Since the records include pictures, leave those out while you reproduce exactly and only the lines from the one containing "The height and" through the one containing "The image size is (728, 568).", inclusive.

### Records drawn from a dataset
<<<<
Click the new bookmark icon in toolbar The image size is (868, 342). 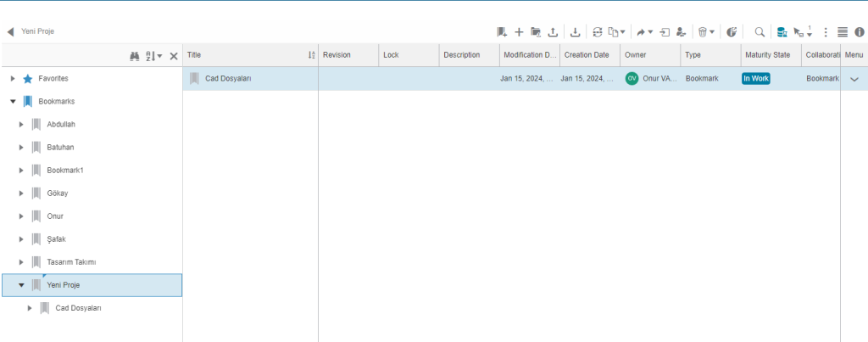click(502, 32)
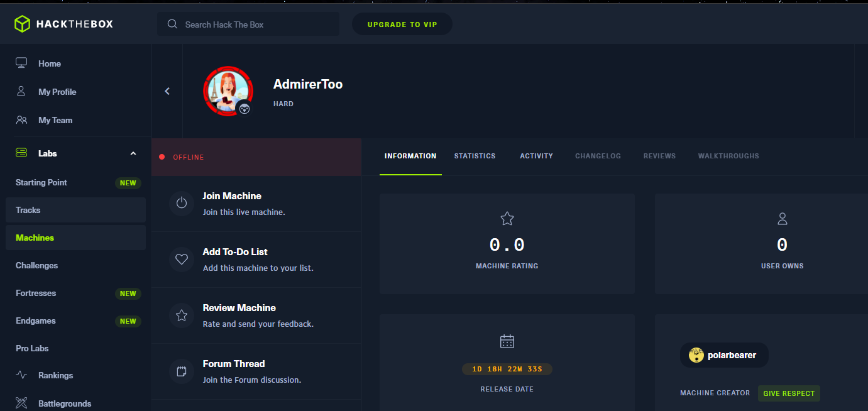Open polarbearer's creator profile
Image resolution: width=868 pixels, height=411 pixels.
click(x=724, y=355)
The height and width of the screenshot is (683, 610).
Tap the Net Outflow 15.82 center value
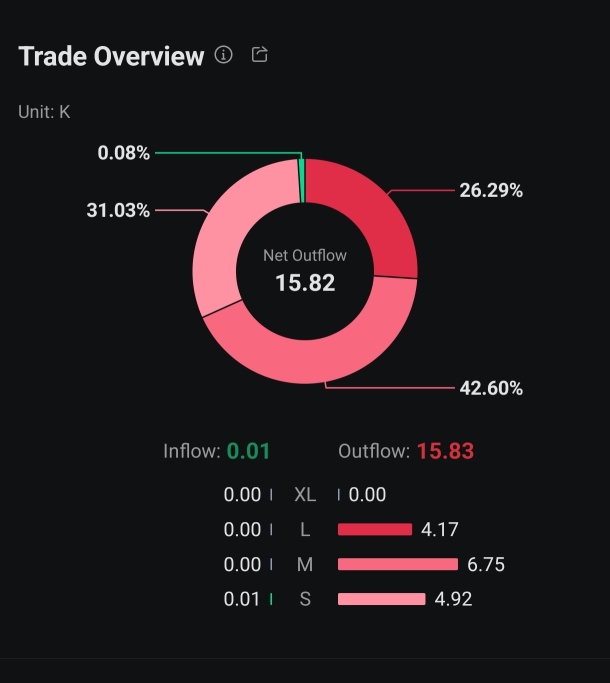pos(305,283)
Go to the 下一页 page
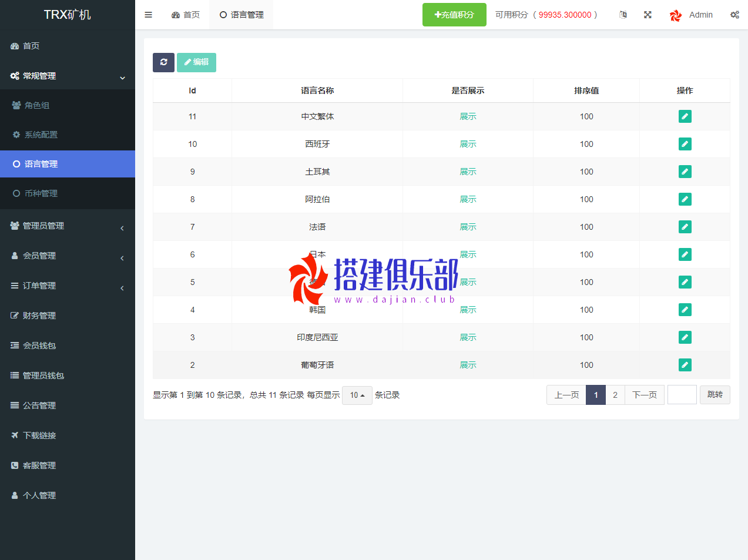This screenshot has width=748, height=560. pos(645,395)
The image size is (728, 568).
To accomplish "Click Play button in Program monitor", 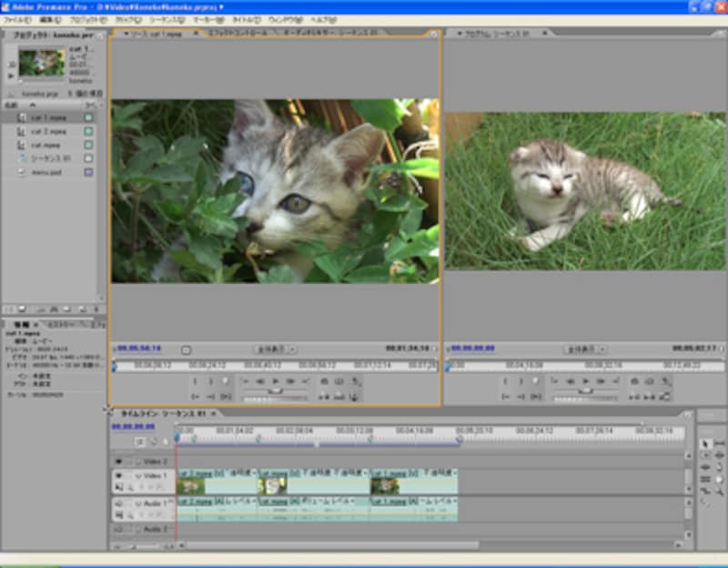I will [x=586, y=381].
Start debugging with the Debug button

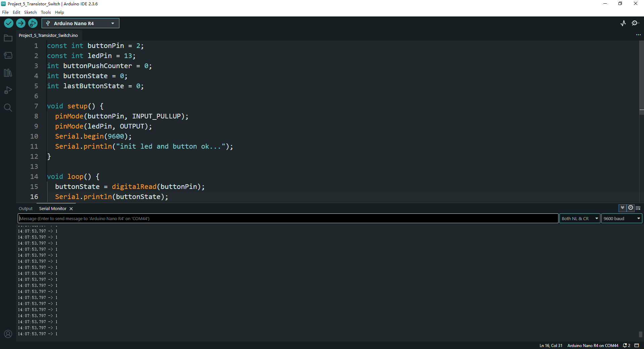click(x=33, y=23)
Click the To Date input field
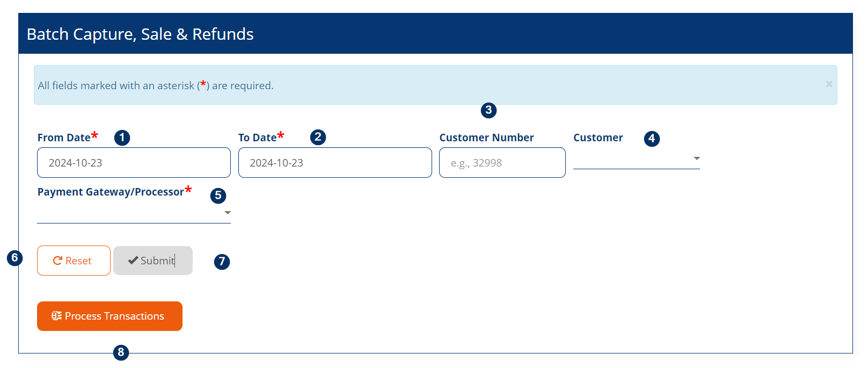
>>>>
### ANSWER TO THIS EXERCISE
The height and width of the screenshot is (683, 610).
Tap the Net Outflow 15.82 center value
pos(305,283)
Go to the 下一页 page
This screenshot has width=748, height=560. pos(645,395)
The image size is (728, 568).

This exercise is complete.